##### Selected extract #####

Professor

Personal details
- Born: Doris Oritse Wenyimi Bozimo 16 August 1942 (age 83) Warri, Delta State, Nigeria
- Education: Scripps College Columbia University
- Profession: Librarian

= Doris Bozimo =

Nigerian academic and librarian

Doris Bozimo (born 16 August 1942) is a Nigerian librarian, academician and administrator. She is a professor and former university librarian at Kashim Ibrahim Library, Ahmadu Bello University in Zaria, Kaduna state. She was the country coordinator representing Nigeria at Electronic Information for Libraries (EIFL) as well as a member of the Nigerian Library Association.

== Education ==

Bozimo earned a Bachelor of Arts degree from Scripps College in Claremont, California. She completed her master's and doctoral degrees at Columbia University in New York, obtaining them 1967 and 1979 respectively.

== Career ==

In librarianship, Bozimo's career spanned several decades. She was Head of the Department of Library & Information Science from 1991 to 1995. She became Dean of the Faculty of Education in 1996. Bozimo later served as University Librarian at Ahmadu Bello University in Zaria from 2001 to 2006. Bozimo has participated in many professional organizations, including the National Association of Library and Information Science. She has also been a patron of the Nigerian Association of Women Academics' Zaria branch.

##### Given material #####

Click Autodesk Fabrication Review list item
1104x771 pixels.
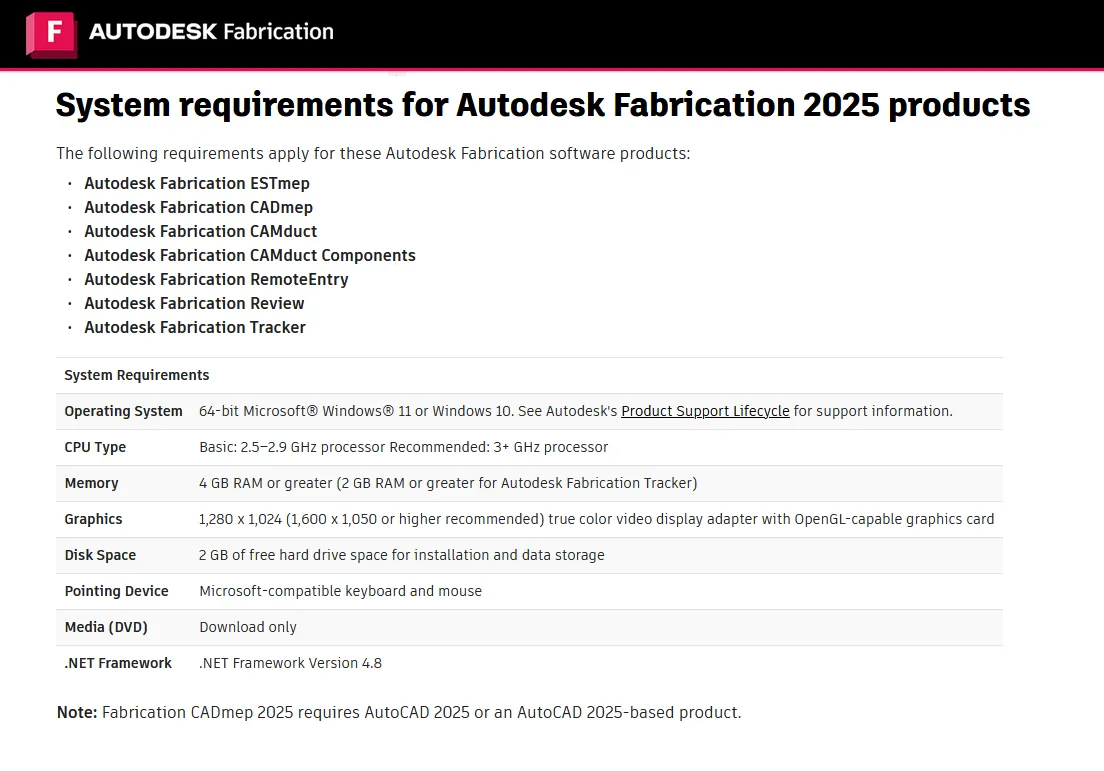pyautogui.click(x=194, y=304)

#####

Tasks |
**1.** Check each statement against the biography of Doris Bozimo. Answer yes or no, and quote the words of the biography that settle it.
(a) She was born in Warri.
(b) She became Dean of the Faculty of Education before she headed the Department of Library & Information Science.
(c) She earned her doctoral degree at Columbia University.
**2.** Answer these questions from the biography of Doris Bozimo:
(a) In which city and state is Scripps College located?
(b) At which organization was she the country coordinator representing Nigeria?
(c) Which branch of the Nigerian Association of Women Academics has she been a patron of?
**3.** Extend the biography of Doris Bozimo, beginning after its final sentence.

Answers to the problems |
**1.**
(a) Yes: "Warri, Delta State, Nigeria"
(b) No: "She was Head of the Department of Library & Information Science from 1991 to 1995. She became Dean of the Faculty of Education in 1996."
(c) Yes: "She completed her master's and doctoral degrees at Columbia University in New York"

**2.**
(a) Claremont, California
(b) Electronic Information for Libraries (EIFL)
(c) The Zaria branch

**3.**
== Academic publications ==

- Bozimo, D. O. (1983). Nigerian university libraries: a survey of the expressed library needs of academics as a basis for co-operative planning. Journal of Librarianship, 15(2), 123–135. https://doi.org/10.1177/096100068301500203
- Bozimo, D. O. (1983). Paraprofessional to professional status: one assessment of the ‘ladder principle. Education for Information, vol. 1, no. 4, pp. 335-344.
- Bozimo, D. O. (1983). (1983). Nigerian scientific serial literature, International Library Review, 15:1, 49-60,
- Obuh, Alex Ozoemelem, & Bozimo, Doris O. (2012). Awareness and Use of Open Access Scholarly Publications by LIS Lecturers in Southern Nigeria. International Journal of Library Science, 1(4), 54- 60.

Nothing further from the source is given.